— Begin Provided data —

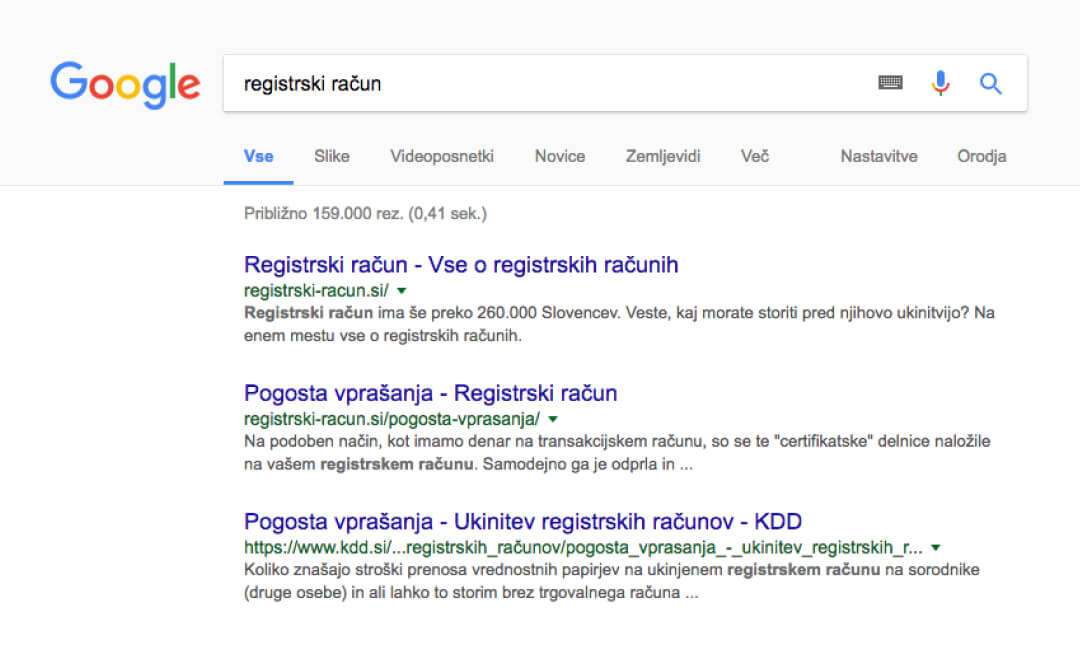Open the on-screen keyboard input tool
The image size is (1080, 660).
click(x=890, y=83)
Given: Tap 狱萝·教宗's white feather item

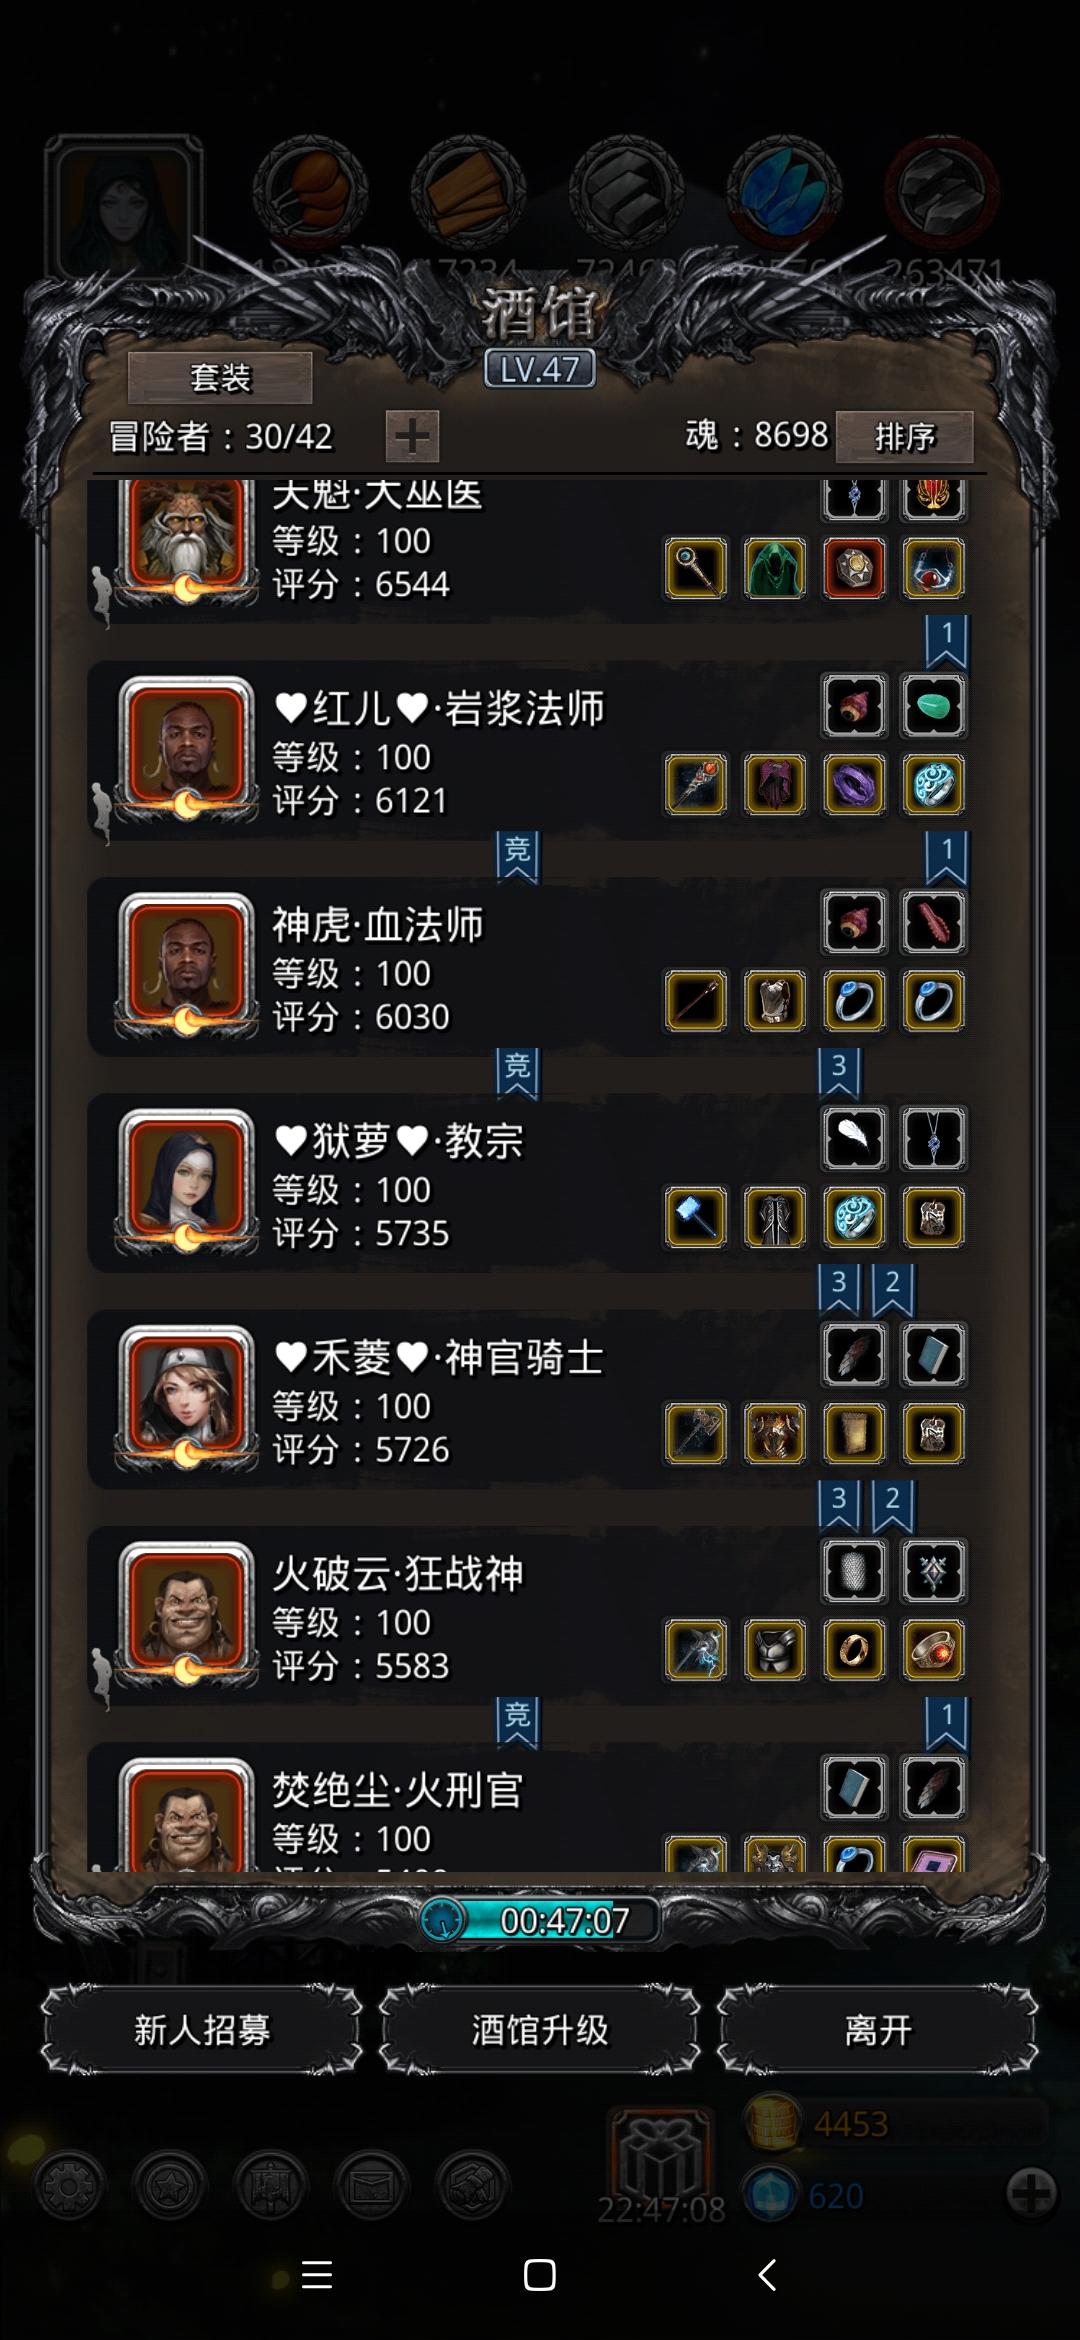Looking at the screenshot, I should [x=854, y=1138].
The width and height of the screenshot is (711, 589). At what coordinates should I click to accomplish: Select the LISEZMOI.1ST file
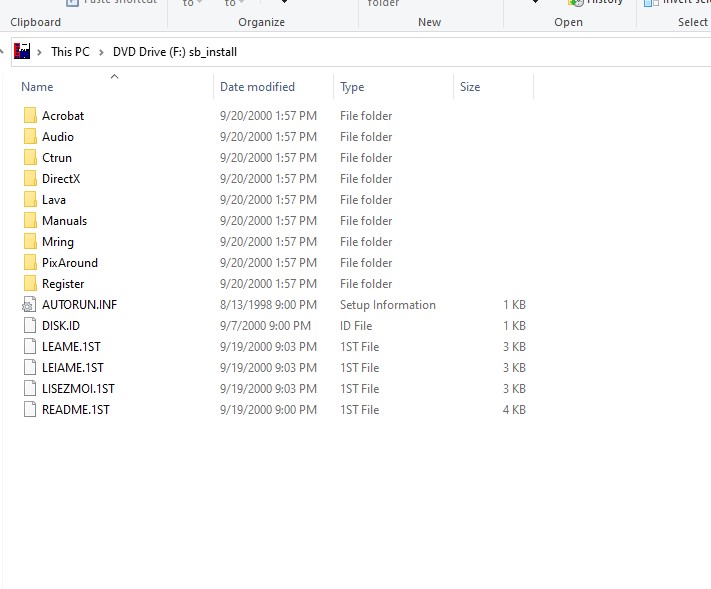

— End Provided data —

Short problem
Please return the data above line for line, word for word, leaving out the pictures.

Answer to the exercise
Open the on-screen keyboard input tool
The image size is (1080, 660).
click(x=890, y=83)
Given: Tap 狱萝·教宗's white feather item

Looking at the screenshot, I should [x=854, y=1138].
The width and height of the screenshot is (711, 589). At what coordinates should I click to accomplish: Select the LISEZMOI.1ST file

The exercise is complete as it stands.